Opinion ID: 1161125
Heading Depth: 1
Heading Rank: 5

Heading: Booker's Claim Regarding the Charge of Great Bodily Injury

Text: (4) Booker asserts that at the preliminary hearing the magistrate found there was no great bodily injury and that it was therefore error for the prosecution to include in the information a charge of such injury and for the court to submit the issue of such injury to the jury. He relies upon Jones v. Superior Court, 4 Cal.3d 660 [94 Cal. Rptr. 289, 483 P.2d 1241], and further claims that, even though the jury's finding of great bodily injury was stricken by the court, he was prejudiced by the errors since, assertedly, it may be inferred that the jury determined that because of the charge of such injury he was a dangerous man. The preliminary hearing transcript is not part of the record on appeal.
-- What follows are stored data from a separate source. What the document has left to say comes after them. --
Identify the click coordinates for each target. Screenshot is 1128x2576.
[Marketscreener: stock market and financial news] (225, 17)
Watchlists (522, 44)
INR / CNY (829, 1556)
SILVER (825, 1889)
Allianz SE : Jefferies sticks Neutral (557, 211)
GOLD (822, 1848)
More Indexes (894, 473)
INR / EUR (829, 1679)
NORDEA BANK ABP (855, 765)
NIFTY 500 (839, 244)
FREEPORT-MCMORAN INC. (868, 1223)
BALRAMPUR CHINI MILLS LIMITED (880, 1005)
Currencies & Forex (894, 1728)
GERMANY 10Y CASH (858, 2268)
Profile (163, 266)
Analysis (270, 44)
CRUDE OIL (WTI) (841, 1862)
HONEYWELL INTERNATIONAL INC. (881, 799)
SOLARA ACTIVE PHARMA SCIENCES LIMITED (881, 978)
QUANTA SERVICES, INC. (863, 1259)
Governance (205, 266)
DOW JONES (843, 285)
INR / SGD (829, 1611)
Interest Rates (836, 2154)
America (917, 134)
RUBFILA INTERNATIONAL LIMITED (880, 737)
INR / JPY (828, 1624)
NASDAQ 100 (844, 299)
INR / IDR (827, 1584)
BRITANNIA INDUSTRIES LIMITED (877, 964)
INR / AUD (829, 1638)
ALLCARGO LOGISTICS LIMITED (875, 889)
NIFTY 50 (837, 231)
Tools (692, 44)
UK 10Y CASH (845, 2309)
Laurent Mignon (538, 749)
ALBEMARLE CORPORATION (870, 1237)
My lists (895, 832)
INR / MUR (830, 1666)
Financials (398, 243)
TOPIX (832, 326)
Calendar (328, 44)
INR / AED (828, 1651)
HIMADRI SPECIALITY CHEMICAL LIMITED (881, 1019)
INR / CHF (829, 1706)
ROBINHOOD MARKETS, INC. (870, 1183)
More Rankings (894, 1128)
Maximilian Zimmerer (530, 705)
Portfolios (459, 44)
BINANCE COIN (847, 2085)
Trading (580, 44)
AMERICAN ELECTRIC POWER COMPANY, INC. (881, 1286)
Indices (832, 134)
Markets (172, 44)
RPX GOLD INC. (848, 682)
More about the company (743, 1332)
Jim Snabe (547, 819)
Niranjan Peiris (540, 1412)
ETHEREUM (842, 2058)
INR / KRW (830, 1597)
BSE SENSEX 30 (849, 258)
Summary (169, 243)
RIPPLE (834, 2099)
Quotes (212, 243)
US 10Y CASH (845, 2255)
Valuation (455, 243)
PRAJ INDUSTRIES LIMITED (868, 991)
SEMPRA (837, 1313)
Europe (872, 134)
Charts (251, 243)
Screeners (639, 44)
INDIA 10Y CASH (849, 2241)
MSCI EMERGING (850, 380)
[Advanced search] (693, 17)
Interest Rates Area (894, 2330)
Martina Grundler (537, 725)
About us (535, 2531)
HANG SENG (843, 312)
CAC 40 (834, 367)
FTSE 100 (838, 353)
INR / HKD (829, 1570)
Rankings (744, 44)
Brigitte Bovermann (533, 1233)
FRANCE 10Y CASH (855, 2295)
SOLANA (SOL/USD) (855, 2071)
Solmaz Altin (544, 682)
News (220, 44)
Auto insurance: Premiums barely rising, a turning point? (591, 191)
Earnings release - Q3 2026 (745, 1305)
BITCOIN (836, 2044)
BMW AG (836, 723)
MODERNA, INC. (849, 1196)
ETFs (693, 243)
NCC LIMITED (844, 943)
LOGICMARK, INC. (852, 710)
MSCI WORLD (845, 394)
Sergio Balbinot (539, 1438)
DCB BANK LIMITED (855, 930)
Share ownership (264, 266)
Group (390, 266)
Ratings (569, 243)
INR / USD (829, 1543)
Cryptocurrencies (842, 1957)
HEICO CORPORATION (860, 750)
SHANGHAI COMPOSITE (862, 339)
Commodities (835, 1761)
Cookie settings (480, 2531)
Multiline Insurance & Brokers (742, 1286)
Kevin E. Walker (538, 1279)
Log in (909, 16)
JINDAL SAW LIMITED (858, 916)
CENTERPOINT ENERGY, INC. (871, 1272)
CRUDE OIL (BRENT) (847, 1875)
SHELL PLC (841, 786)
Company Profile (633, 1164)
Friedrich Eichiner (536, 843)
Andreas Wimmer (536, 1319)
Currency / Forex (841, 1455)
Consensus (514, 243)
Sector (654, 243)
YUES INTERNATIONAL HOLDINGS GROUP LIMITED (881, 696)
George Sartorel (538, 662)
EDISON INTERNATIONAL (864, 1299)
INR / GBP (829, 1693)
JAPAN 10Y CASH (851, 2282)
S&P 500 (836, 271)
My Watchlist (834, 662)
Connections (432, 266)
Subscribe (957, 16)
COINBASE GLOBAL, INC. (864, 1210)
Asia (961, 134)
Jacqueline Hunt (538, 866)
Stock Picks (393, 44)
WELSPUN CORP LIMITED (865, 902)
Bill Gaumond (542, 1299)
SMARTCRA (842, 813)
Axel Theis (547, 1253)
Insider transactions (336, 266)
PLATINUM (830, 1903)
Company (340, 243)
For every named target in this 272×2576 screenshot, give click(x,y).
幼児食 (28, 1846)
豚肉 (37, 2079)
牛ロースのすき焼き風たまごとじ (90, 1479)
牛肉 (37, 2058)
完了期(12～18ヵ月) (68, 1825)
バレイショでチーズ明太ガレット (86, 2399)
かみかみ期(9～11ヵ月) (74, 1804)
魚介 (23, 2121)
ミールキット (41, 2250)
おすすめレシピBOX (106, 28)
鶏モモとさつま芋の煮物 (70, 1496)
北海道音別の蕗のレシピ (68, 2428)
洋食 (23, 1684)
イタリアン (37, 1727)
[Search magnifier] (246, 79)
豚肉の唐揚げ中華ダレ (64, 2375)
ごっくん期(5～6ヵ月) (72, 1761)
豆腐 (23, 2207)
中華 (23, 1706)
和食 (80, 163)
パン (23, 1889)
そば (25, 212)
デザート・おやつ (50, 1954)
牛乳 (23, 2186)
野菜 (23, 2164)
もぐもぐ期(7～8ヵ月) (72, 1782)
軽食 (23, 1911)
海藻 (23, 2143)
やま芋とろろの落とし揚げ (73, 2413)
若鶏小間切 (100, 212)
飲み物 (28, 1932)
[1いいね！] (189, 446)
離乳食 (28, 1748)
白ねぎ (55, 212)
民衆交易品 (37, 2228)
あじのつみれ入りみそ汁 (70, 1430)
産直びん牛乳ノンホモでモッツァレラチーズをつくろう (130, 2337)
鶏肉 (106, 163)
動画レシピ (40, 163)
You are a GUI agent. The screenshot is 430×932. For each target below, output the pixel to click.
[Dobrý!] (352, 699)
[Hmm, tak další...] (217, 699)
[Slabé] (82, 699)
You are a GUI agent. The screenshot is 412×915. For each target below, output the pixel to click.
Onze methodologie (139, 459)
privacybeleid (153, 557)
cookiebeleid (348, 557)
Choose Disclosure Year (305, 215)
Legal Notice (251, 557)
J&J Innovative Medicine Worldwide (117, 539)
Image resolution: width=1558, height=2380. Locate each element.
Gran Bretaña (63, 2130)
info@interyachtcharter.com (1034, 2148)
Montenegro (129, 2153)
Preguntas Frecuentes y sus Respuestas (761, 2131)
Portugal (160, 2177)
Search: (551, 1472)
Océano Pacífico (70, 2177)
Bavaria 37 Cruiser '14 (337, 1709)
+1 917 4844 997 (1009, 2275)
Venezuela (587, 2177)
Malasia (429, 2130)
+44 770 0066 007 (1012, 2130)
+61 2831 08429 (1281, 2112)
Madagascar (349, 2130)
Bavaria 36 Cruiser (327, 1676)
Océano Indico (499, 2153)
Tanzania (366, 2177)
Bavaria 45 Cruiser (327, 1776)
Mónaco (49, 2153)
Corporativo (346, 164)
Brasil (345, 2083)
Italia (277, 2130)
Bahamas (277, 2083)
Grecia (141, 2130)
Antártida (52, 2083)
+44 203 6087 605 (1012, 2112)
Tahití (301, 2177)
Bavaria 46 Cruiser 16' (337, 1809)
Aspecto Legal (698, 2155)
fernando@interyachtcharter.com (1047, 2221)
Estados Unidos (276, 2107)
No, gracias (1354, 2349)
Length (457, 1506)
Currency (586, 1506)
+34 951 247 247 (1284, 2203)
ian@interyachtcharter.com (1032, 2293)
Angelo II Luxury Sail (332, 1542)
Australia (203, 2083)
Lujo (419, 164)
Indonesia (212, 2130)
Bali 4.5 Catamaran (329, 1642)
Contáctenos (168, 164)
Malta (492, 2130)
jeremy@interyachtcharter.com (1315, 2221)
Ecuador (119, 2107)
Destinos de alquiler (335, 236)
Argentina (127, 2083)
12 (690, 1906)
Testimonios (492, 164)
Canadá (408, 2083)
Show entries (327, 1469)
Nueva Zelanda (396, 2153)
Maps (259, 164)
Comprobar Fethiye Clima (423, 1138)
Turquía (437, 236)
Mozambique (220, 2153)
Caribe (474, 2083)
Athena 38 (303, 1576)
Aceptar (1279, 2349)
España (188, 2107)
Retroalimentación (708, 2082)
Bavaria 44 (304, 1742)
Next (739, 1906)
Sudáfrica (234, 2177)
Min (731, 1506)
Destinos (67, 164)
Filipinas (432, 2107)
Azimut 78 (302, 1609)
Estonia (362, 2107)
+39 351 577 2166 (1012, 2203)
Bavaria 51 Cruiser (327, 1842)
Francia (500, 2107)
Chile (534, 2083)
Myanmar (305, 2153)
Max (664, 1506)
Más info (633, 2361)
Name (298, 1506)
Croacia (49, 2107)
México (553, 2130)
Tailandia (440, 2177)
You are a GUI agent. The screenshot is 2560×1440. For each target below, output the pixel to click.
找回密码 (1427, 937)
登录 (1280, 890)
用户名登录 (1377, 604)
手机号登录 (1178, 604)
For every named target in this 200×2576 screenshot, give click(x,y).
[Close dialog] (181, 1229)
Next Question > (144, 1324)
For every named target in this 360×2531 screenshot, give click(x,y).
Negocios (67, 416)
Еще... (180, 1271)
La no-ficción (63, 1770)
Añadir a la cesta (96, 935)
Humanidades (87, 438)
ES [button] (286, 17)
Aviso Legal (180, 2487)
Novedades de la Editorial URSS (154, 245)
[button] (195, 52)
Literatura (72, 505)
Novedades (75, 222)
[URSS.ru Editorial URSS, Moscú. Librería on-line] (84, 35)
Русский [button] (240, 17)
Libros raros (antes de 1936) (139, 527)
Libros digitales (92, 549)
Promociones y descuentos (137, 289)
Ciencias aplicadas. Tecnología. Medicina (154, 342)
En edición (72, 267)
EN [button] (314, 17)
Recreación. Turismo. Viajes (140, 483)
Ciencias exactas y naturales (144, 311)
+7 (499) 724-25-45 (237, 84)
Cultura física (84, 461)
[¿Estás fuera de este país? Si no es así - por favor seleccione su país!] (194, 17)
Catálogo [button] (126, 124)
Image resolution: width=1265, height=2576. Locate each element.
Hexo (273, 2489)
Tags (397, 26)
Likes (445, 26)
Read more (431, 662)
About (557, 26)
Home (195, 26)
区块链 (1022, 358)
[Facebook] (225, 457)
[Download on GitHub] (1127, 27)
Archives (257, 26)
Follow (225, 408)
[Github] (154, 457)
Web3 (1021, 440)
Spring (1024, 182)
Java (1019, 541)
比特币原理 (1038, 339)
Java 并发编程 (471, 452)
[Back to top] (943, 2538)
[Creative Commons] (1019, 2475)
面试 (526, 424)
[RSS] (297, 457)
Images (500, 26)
It is unnecessary to augment the record to include that transcript because even if it be assumed to have been error to include the great bodily injury charge in the information and to submit that issue to the jury, the errors were not prejudicial. (Cal. Const., art. VI, § 13; People v. Watson, 46 Cal.2d 818, 836-837 [299 P.2d 243].) The jury was instructed that, in determining whether a defendant is guilty or not, the jury must be governed solely by the evidence. In our view, it is highly improbable that the jury's verdict concerning guilt was affected by the great bodily injury charge.